ACTIVITY
The job is to find each line of the records below that includes the word "agent" and copy it.

##### INFORMATION GIVEN #####

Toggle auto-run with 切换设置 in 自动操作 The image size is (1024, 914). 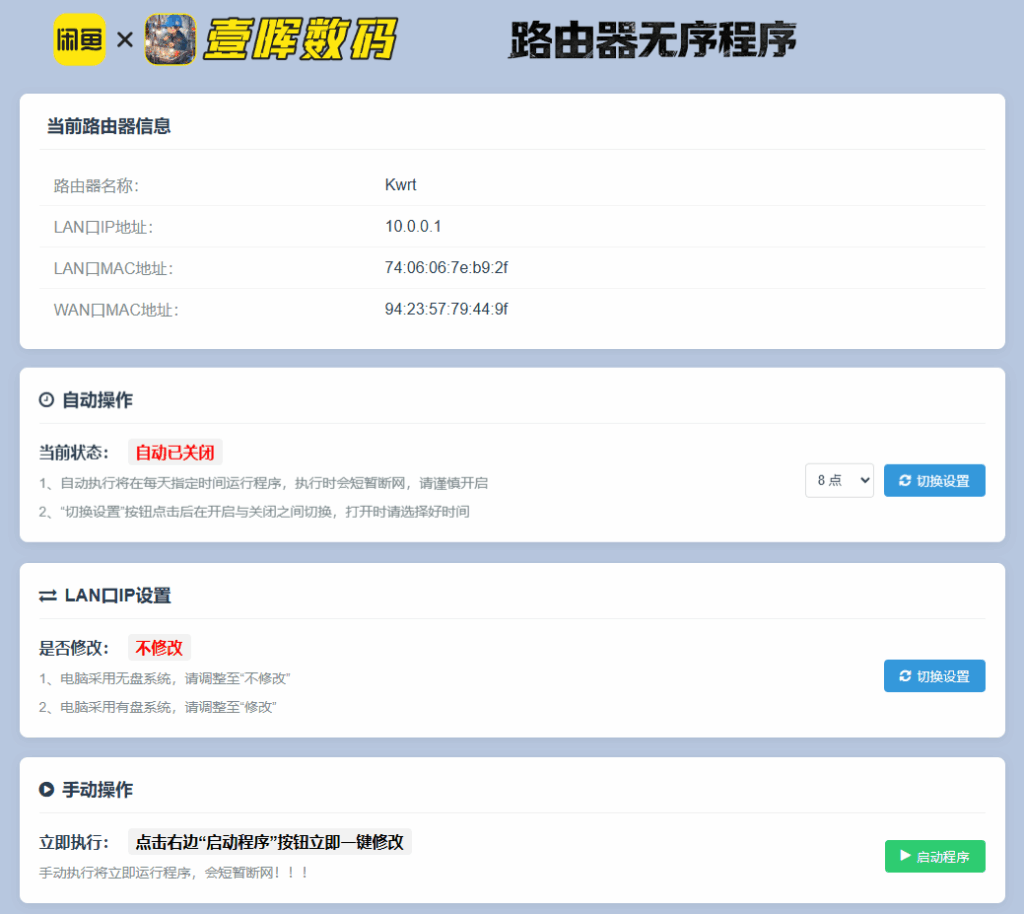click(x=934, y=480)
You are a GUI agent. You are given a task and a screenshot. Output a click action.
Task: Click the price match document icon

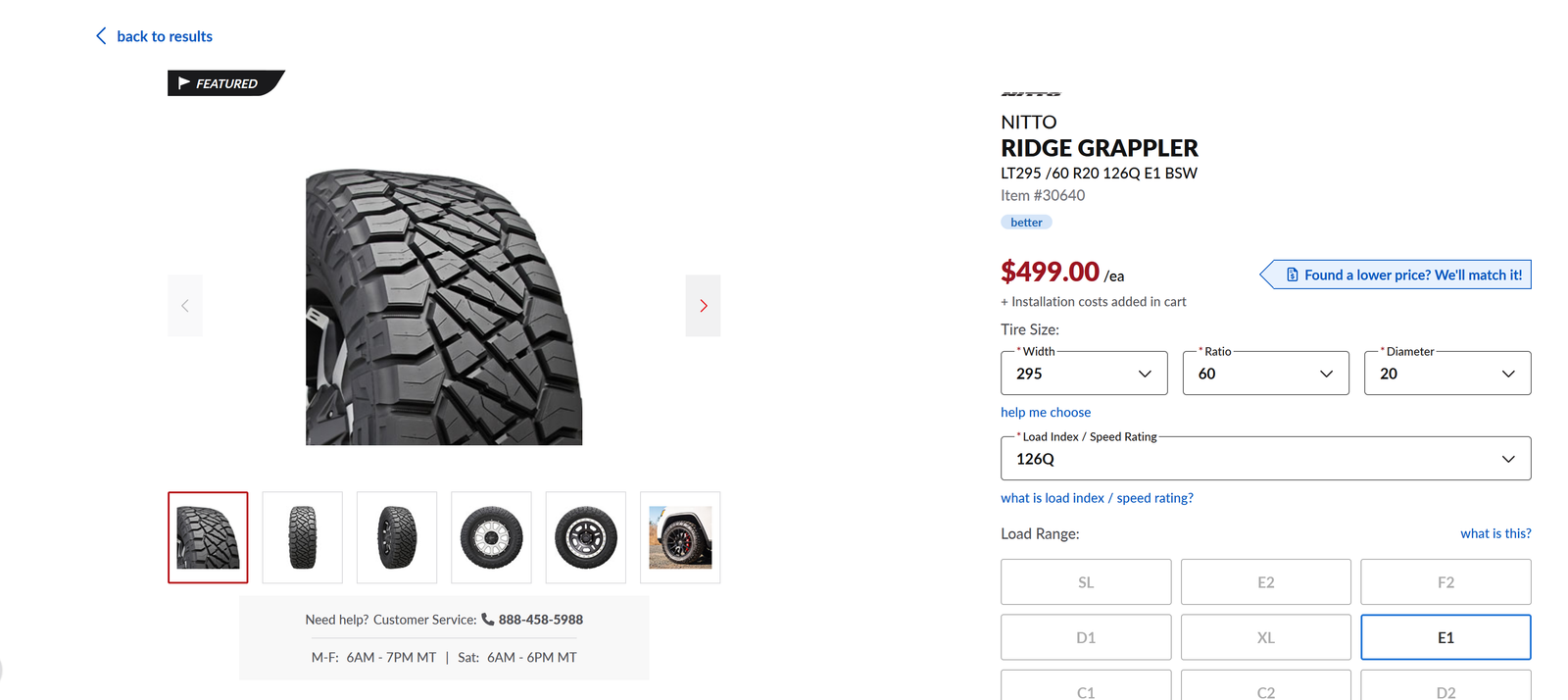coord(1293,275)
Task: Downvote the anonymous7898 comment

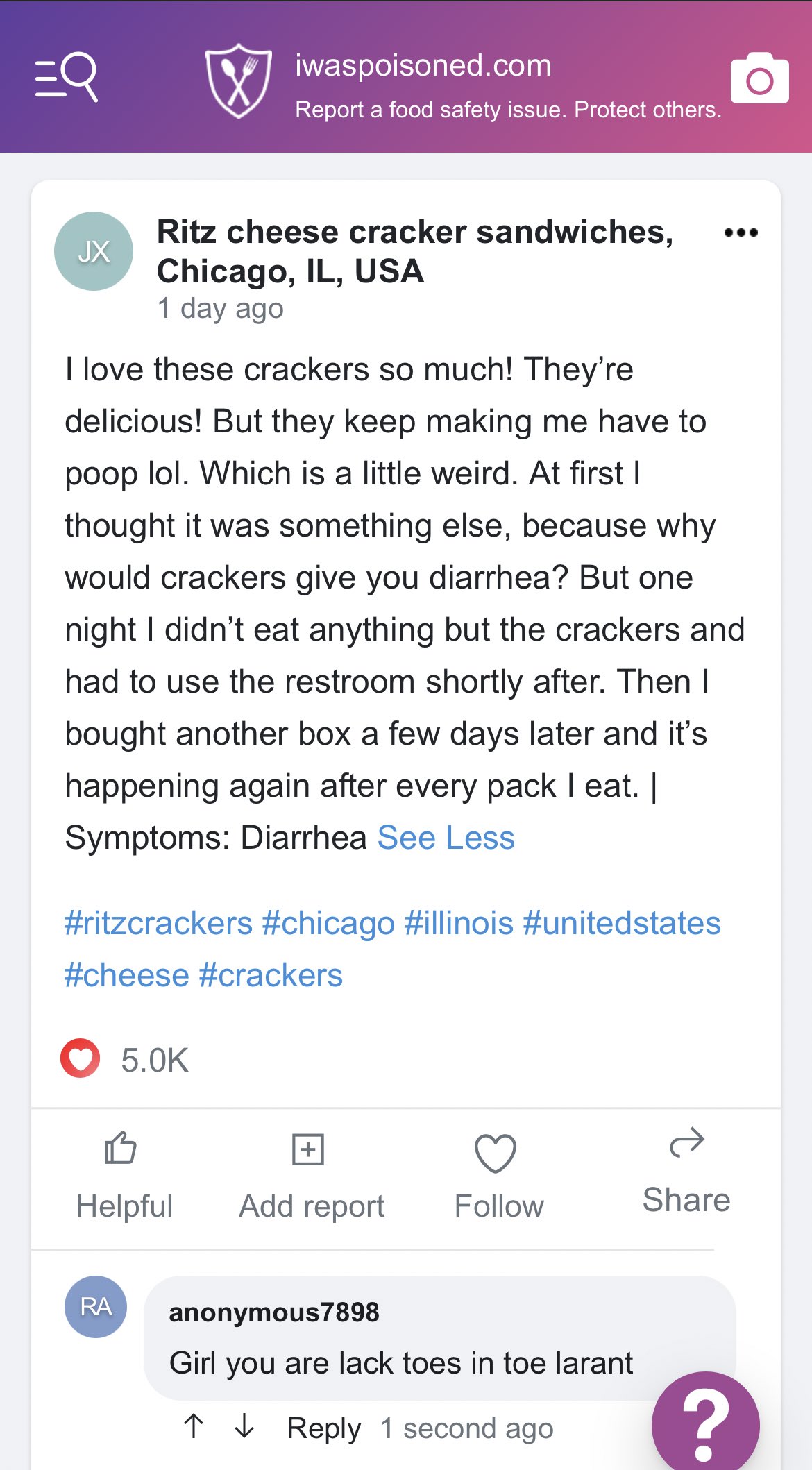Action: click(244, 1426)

#####
##### INFORMATION GIVEN #####

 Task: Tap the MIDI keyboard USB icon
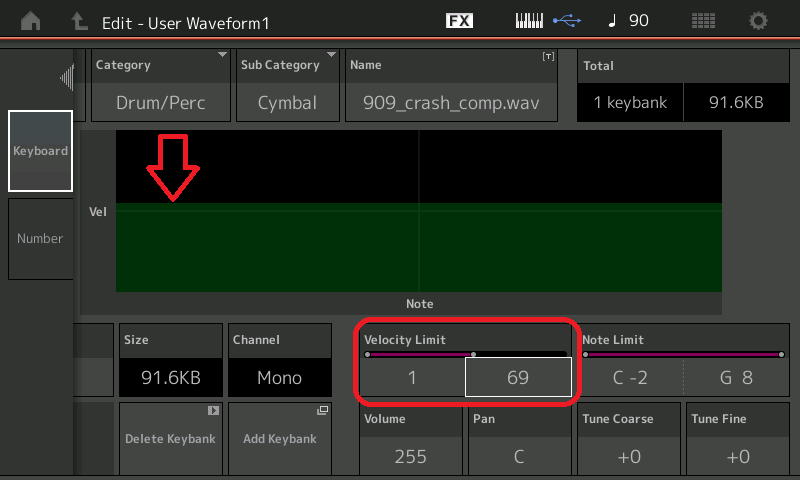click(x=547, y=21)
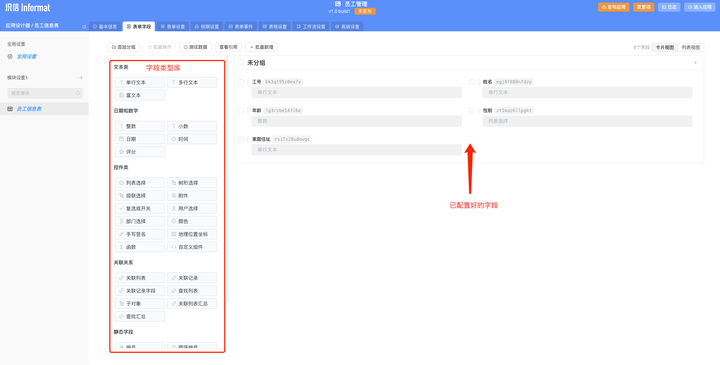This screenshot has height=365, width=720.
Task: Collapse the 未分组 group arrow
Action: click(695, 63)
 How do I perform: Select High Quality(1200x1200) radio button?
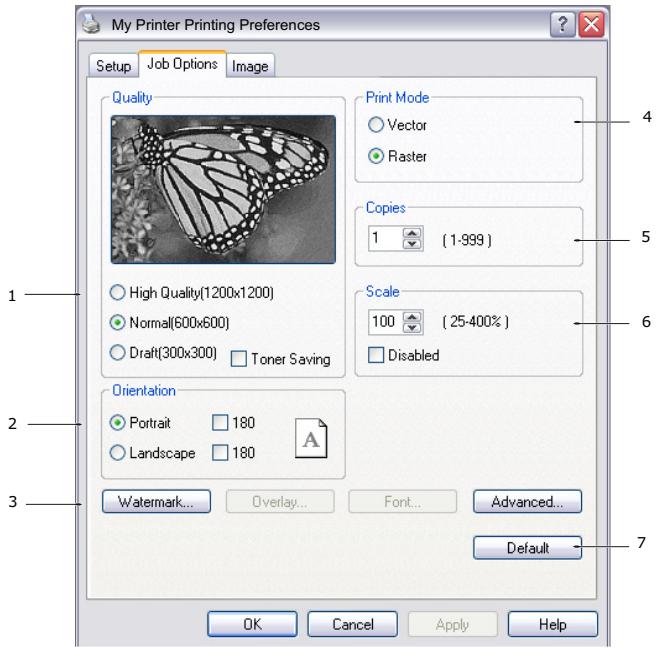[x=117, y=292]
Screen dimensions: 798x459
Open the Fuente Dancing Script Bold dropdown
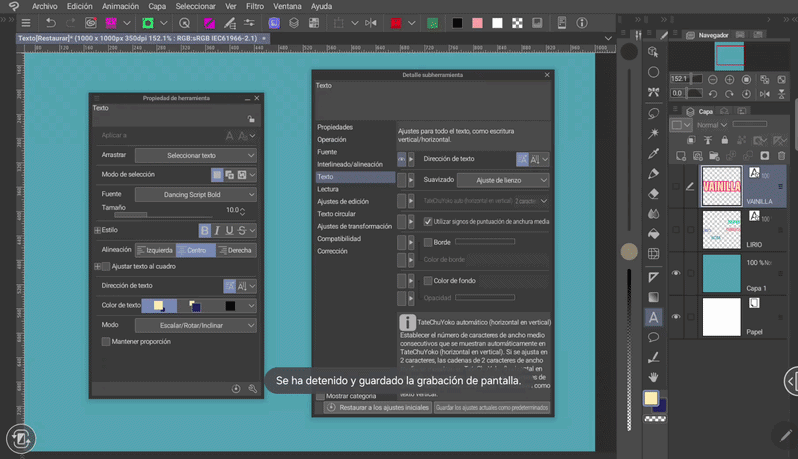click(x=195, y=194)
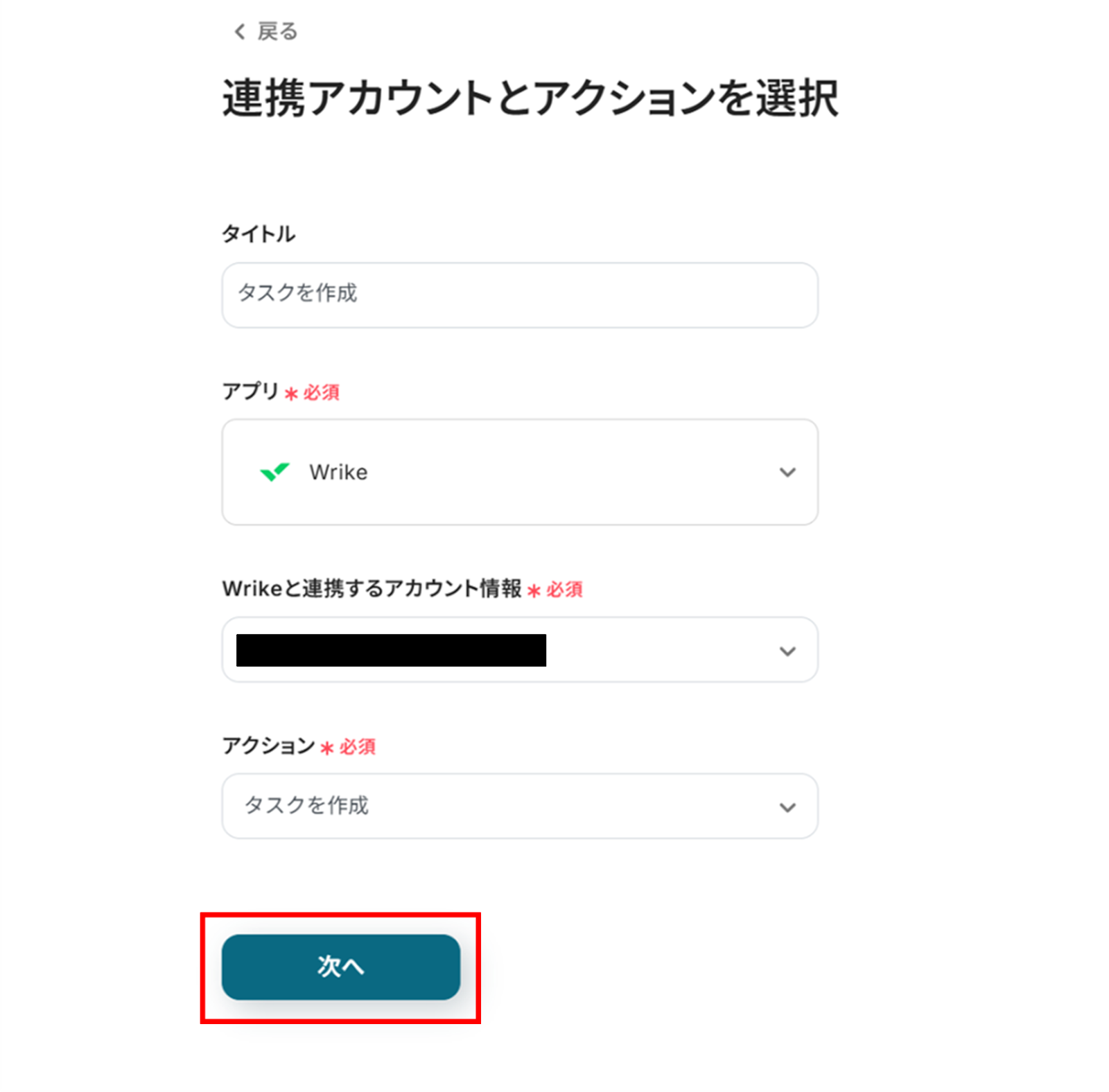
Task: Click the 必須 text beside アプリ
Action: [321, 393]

#####
##### INFORMATION GIVEN #####

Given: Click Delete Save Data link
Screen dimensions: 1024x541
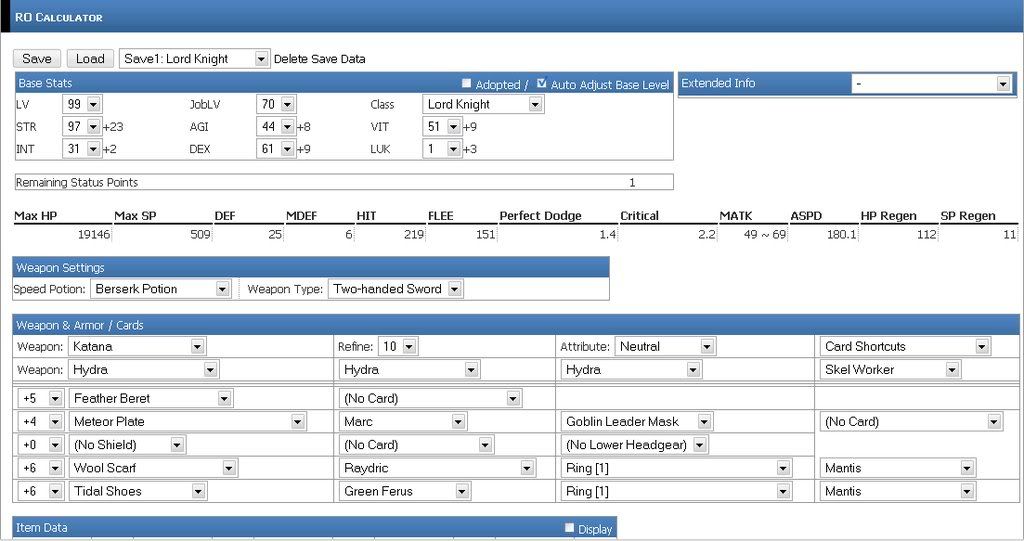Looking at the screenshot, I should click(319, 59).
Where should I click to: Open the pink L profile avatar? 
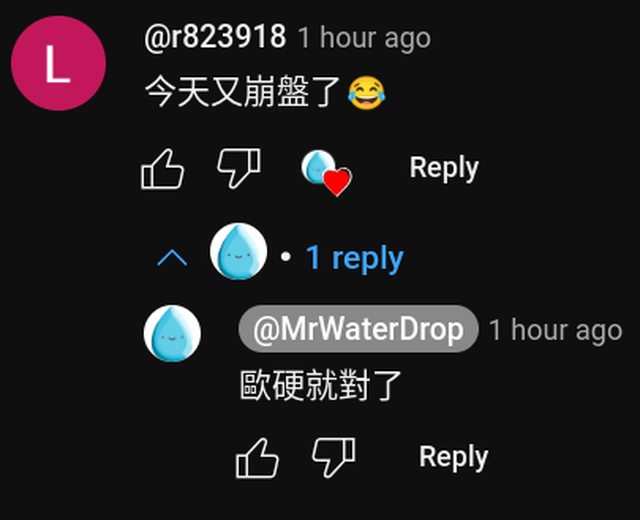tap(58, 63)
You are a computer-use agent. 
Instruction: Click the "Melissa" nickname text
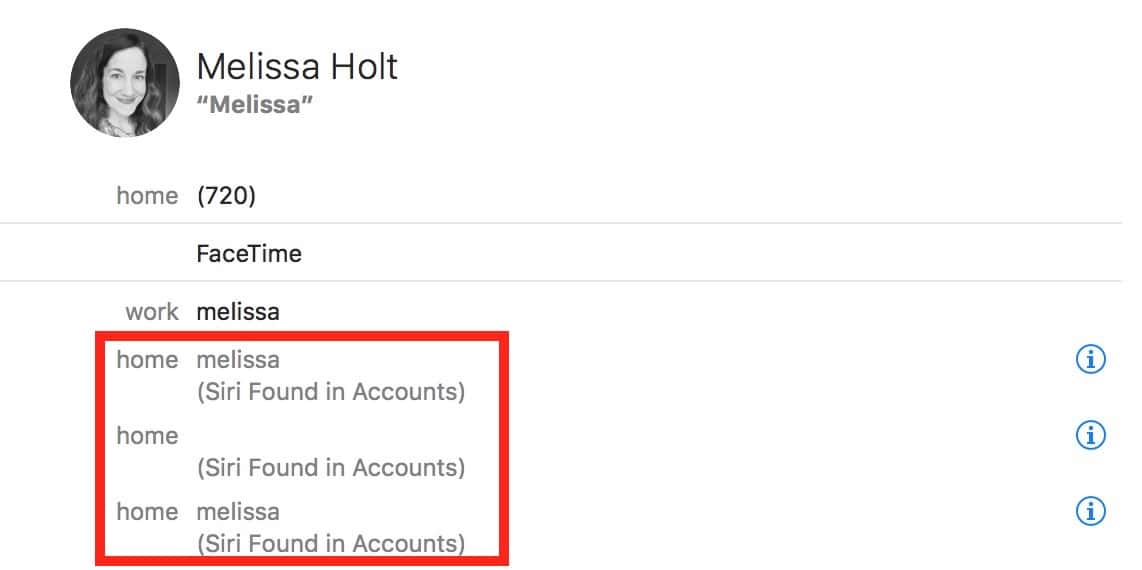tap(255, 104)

#####

EXERCISE OUTPUT
You are a GUI agent. You are given a task and a screenshot. Output a click action.
You are a computer-use agent. 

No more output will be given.